Pour les entreprises, un taux directeur maintenu à 0% peut soutenir des conditions de financement moins restrictives qu’en période de resserrement monétaire. Cela ne garantit pas le coût exact d’un crédit bancaire, qui dépend du dossier, des garanties, de la durée et de la politique de l’établissement financier. Mais cela contribue à un environnement plus lisible pour financer un investissement, renouveler un équipement ou refinancer une dette.

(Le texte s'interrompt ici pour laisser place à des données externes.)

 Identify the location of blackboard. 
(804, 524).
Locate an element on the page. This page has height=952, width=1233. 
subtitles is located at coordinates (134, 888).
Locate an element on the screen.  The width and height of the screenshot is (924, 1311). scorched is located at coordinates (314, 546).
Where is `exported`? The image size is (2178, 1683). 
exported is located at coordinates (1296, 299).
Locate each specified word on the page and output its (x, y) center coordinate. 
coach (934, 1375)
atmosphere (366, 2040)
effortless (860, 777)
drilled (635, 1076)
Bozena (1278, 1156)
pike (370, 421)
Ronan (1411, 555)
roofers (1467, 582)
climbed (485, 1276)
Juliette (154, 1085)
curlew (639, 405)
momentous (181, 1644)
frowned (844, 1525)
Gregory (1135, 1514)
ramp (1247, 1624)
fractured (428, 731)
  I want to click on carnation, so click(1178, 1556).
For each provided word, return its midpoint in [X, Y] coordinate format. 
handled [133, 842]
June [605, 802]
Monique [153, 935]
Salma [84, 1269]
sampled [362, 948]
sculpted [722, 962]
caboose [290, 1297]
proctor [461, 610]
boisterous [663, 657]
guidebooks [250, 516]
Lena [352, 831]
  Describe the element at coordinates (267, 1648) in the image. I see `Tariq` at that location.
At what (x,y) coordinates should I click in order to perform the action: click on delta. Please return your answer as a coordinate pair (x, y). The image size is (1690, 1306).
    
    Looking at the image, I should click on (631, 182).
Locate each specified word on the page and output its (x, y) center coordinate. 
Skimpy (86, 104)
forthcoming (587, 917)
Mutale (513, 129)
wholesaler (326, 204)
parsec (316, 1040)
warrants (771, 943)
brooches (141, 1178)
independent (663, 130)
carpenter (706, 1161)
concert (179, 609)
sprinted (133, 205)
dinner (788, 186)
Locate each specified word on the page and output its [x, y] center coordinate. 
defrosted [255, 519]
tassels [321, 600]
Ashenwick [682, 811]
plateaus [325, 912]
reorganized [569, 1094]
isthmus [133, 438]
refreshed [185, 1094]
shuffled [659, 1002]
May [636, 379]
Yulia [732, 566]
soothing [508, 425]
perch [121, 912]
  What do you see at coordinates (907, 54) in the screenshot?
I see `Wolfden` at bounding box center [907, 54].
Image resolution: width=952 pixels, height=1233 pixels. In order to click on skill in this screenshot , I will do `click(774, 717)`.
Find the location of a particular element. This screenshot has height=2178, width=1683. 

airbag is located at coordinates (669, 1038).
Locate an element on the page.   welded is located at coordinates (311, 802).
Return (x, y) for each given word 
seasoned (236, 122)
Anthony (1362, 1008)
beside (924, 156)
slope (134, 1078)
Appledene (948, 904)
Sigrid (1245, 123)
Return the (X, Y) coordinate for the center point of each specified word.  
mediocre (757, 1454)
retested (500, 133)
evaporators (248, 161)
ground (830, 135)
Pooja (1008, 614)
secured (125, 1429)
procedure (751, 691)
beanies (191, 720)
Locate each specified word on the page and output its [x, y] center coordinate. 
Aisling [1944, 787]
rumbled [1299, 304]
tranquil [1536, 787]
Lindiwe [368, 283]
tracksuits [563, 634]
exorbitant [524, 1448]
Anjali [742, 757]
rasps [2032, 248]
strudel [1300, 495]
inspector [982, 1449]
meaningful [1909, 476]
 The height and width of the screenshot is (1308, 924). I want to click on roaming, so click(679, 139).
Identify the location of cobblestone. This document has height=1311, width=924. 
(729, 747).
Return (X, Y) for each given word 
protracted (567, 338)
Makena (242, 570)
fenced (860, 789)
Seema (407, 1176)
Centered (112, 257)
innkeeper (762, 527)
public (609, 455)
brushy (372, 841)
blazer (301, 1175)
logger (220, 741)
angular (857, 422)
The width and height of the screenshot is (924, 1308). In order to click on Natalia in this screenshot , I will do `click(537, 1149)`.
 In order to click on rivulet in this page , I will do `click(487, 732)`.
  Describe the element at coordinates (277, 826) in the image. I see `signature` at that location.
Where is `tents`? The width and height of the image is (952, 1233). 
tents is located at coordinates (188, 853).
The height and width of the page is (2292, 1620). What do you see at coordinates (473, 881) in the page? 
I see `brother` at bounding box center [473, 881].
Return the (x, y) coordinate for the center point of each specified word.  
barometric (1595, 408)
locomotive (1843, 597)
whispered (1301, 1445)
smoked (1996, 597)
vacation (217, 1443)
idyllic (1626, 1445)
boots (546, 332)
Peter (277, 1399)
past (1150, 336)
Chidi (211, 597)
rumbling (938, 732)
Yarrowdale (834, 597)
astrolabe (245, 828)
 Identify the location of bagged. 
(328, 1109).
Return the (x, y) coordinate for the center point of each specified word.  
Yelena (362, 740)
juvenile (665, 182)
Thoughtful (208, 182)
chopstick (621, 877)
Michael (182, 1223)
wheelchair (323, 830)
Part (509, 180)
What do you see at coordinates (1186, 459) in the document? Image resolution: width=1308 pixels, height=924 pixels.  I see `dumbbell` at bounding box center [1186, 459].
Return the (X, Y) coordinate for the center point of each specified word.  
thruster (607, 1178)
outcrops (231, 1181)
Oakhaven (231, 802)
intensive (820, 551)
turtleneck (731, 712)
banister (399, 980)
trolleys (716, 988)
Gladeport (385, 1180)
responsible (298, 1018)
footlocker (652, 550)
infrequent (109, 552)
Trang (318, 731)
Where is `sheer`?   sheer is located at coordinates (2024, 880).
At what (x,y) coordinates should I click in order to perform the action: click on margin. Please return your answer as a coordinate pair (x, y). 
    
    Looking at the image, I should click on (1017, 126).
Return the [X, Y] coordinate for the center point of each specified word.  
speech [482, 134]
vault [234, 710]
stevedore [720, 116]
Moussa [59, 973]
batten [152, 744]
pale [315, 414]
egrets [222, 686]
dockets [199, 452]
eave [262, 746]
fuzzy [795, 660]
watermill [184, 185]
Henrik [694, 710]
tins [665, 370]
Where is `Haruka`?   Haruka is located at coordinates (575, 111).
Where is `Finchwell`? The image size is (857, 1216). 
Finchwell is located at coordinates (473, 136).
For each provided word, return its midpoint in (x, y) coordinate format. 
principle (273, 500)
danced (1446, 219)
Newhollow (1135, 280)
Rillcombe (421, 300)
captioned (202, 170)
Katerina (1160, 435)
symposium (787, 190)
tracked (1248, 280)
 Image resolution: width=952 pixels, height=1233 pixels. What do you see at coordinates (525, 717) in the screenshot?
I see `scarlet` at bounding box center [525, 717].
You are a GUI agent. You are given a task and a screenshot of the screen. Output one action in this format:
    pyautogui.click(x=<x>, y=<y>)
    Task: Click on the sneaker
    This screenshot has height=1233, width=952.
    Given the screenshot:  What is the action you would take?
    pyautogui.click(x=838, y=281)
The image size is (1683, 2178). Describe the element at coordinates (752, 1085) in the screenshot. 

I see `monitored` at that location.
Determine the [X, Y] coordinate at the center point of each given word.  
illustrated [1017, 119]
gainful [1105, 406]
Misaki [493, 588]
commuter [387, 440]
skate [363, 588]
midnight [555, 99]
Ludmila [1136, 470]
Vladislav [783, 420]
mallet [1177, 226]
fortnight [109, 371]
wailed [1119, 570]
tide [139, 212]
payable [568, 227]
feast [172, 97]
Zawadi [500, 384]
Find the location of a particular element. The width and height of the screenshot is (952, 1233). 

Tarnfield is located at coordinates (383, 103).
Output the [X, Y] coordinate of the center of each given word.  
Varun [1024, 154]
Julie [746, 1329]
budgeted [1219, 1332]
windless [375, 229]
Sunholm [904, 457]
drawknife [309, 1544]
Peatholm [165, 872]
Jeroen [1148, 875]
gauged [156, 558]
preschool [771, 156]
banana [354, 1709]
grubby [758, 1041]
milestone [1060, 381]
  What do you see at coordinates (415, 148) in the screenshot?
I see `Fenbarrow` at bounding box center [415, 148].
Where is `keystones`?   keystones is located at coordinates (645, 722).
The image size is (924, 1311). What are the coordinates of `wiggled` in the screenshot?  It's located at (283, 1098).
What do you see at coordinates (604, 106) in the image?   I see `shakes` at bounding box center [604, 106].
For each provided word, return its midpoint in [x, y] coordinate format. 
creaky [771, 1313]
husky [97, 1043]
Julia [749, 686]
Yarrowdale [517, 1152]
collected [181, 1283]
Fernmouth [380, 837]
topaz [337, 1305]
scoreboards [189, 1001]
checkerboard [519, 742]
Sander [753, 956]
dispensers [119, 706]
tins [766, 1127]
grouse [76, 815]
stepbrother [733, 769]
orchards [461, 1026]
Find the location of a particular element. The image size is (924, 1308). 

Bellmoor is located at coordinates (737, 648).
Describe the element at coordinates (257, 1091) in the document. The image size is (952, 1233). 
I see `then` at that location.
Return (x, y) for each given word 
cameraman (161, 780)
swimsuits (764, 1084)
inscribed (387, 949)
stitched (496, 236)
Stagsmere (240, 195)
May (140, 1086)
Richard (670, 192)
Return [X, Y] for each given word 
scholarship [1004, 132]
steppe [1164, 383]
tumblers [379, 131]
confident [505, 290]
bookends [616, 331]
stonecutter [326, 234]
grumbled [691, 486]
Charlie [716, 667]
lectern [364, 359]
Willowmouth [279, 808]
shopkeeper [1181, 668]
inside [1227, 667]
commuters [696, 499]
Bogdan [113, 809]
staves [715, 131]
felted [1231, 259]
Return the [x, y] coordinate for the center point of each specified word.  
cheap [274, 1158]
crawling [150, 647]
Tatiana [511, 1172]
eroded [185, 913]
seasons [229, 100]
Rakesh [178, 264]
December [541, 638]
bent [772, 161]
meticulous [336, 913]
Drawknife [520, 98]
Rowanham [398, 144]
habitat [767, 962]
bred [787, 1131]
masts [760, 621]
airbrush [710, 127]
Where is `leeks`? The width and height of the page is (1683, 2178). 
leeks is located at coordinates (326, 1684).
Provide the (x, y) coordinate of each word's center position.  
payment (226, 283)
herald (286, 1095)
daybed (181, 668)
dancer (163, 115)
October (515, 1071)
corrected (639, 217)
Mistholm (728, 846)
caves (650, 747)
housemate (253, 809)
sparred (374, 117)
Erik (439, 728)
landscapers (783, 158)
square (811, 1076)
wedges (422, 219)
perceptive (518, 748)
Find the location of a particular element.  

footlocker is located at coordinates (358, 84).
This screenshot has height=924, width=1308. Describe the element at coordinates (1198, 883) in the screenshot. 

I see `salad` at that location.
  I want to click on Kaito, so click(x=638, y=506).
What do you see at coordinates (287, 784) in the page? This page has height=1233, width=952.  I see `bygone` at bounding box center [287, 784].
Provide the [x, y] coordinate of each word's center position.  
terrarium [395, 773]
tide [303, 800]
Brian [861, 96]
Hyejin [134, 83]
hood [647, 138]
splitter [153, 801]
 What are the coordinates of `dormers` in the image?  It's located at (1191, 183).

Le franc suisse joue aussi un rôle. Le FMI souligne que la politique monétaire accommodante et la vigueur du franc contribuent à contenir l’inflation. Arthur Jurus, directeur des investissements chez Oddo BHF Suisse, cité par les sources ATS/AWP, estime que la Suisse ne connaît pas une inflation généralisée, mais plutôt des ajustements sectoriels localisés, avec le logement comme moteur important. Il relève également que le franc agit comme amortisseur macroéconomique.

Cette force du franc a toutefois deux faces. Elle peut réduire le coût de certains biens importés ou limiter l’inflation importée. Mais elle peut aussi compliquer la vie des exportateurs, dont les prix deviennent plus sensibles sur les marchés étrangers. Une PME active hors de Suisse ne doit donc pas lire la baisse de l’inflation comme un soulagement uniforme: le taux de change, les marges et la compétitivité restent au cœur de l’équation.

Budgets 2026: le moment de tester les scénarios plutôt que de relâcher la discipline

La décrue de juin donne un peu d’air, mais elle ne supprime pas l’incertitude. Les prix de l’énergie, les tensions géopolitiques, les loyers et les mouvements de change peuvent rapidement modifier l’environnement. Pour une PME, l’approche la plus prudente consiste à construire plusieurs scénarios simples: un scénario de stabilité, un scénario de reprise de certains coûts et un scénario de baisse partielle des intrants.

Dans la pratique, cela peut passer par une revue des contrats fournisseurs, des clauses d’indexation, des échéances de bail, des conditions de financement et des marges par activité. Les entreprises qui ont adapté leurs prix ces dernières années peuvent aussi vérifier si leur structure tarifaire reste cohérente avec leur positionnement. Enfin, les responsables RH et financiers ont intérêt à documenter les hypothèses utilisées pour les budgets salariaux, afin d’éviter des décisions prises dans l’urgence lors des négociations.

La Suisse entre ainsi dans une phase moins tendue sur le front des prix, mais pas dans une période sans arbitrages. Une inflation à 0,5% rassure les consommateurs et donne de la visibilité aux entreprises. Pour les dirigeants de PME, le message n’est pas de baisser la garde: c’est le bon moment pour transformer une accalmie statistique en décisions de gestion plus solides, adaptées à leur secteur, à leurs contrats et à leur trésorerie.